Human DND1-RRM2 forms a non-canonical domain swapped dimer

RNA recognition motif (RRM) being the most abundant RNA binding domain in eukaryotes, is a major player in cellular regulation. Several variations in the canonical beta alpha beta beta alpha beta topology have been observed. We have determined the 2.3 angstrom crystal structure of the human DND1-RRM2 domain. The structure revealed an interesting non-canonical RRM fold, which is maintained by the formation of a 3D domain swapped dimer between beta(1) and beta(4) strands across protomers.
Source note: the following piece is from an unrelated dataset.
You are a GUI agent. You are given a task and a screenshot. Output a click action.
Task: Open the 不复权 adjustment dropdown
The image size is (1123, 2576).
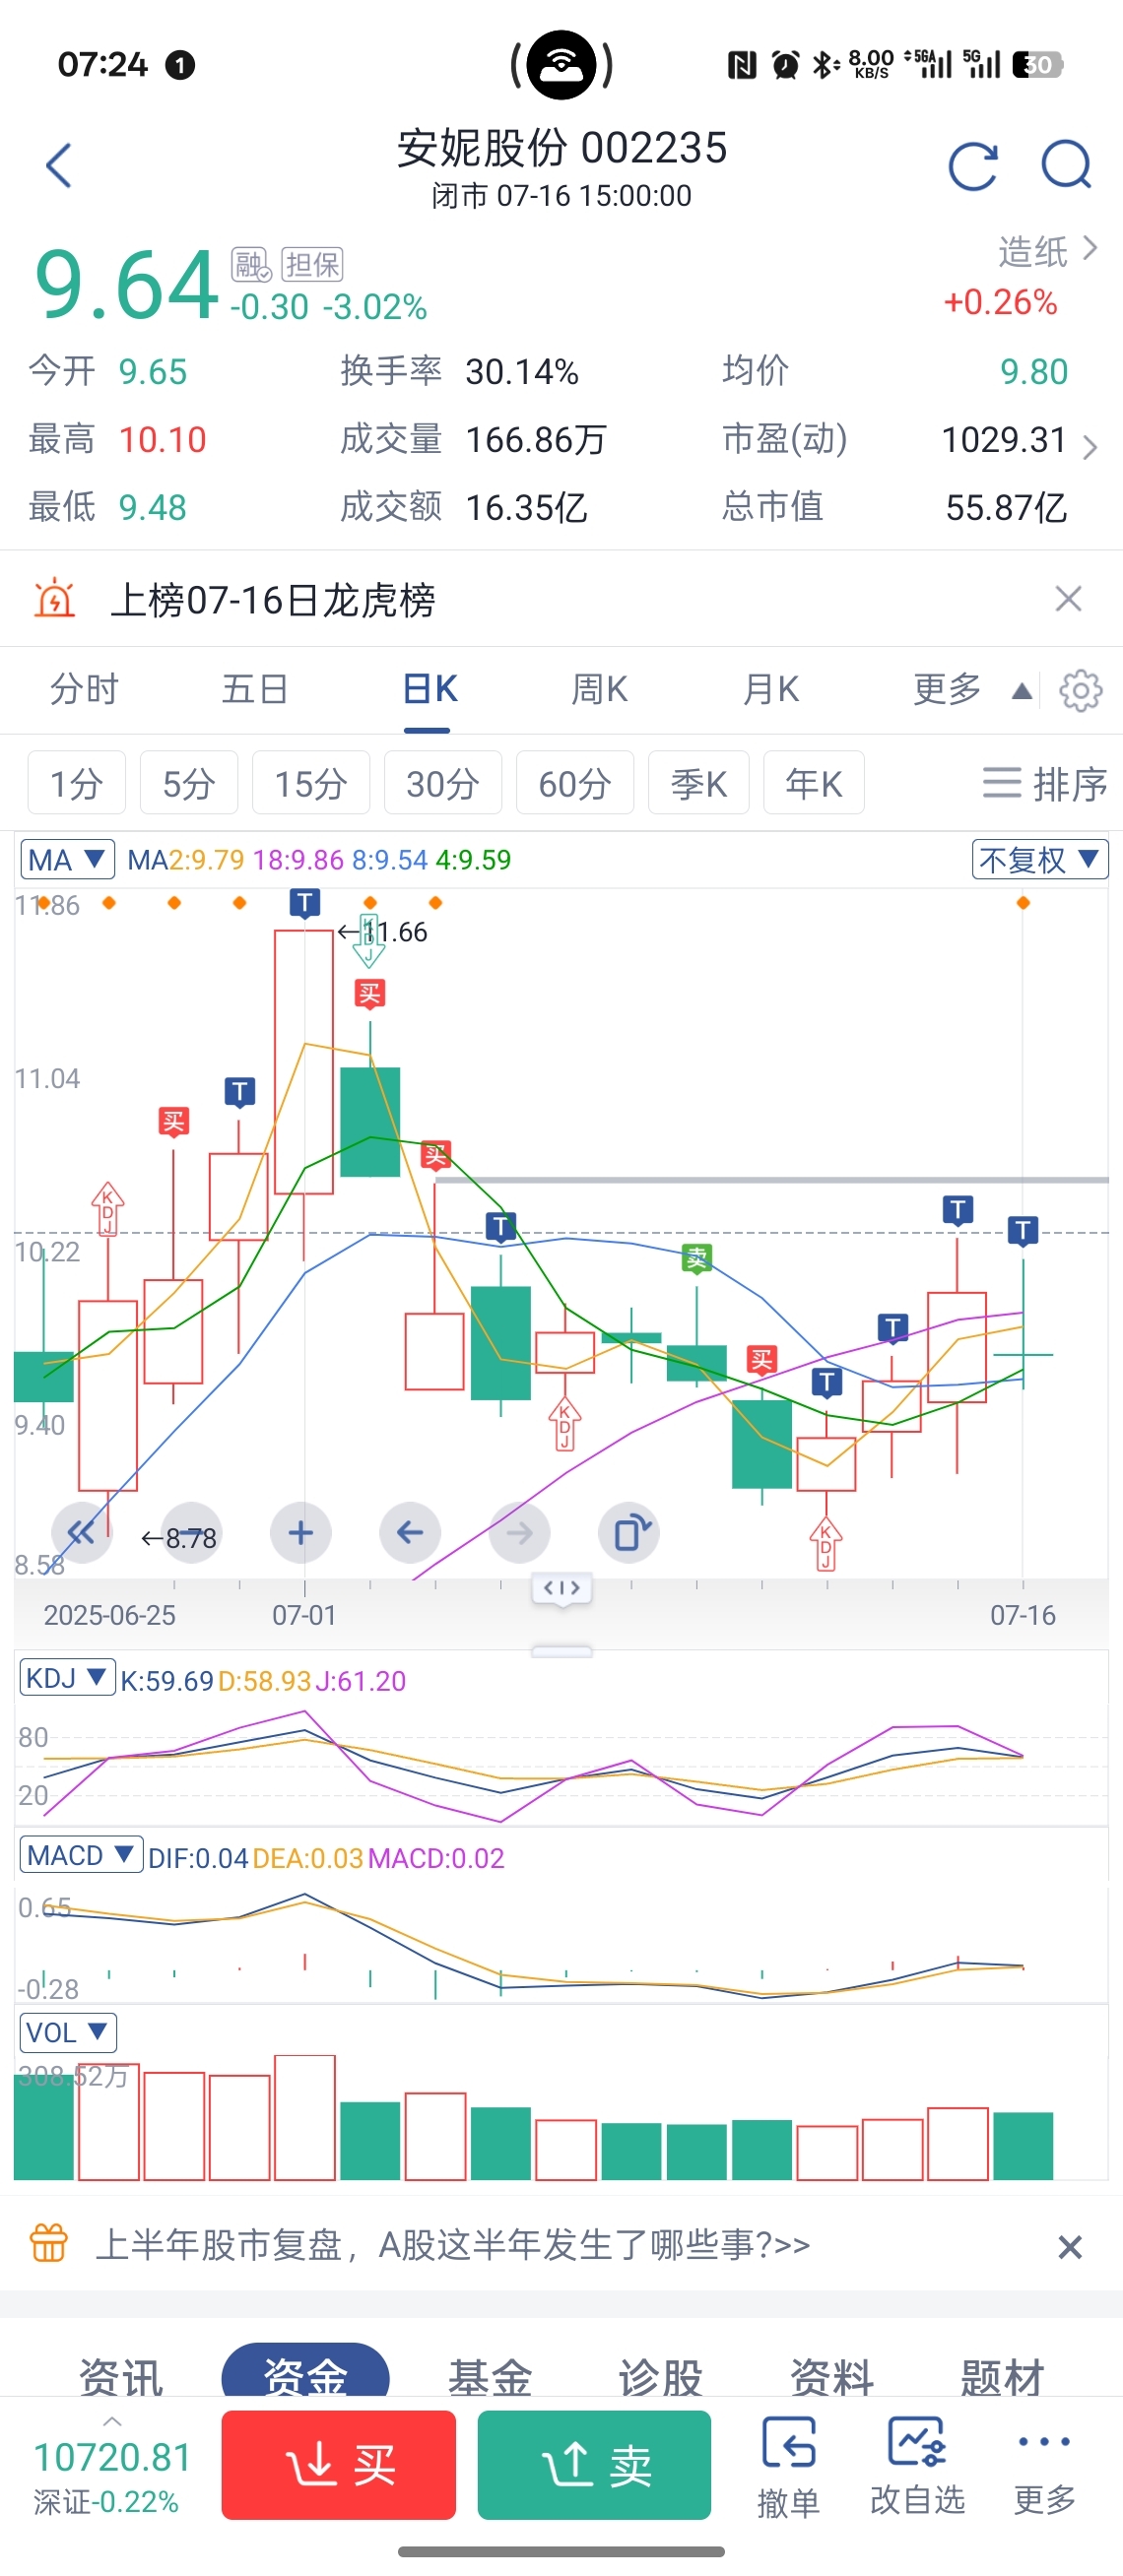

We have delineated the structural basis of the stable domain swapped dimer formation using the residue level dynamics of protein explored by NMR spectroscopy and MD simulations. Our structural and dynamics studies substantiate major determinants and molecular basis for domain swapped dimerization observed in the RRM domain.

Automated summary

RNA recognition motif (RRM) is a commonly found RNA binding domain in eukaryotes, playing a crucial role in cellular regulation. The crystal structure of human DND1-RRM2 domain revealed a non-canonical fold maintained by a 3D domain swapped dimer between beta(1) and beta(4) strands. Structural and dynamics studies highlighted key determinants and molecular basis for the domain swapped dimerization observed in the RRM domain.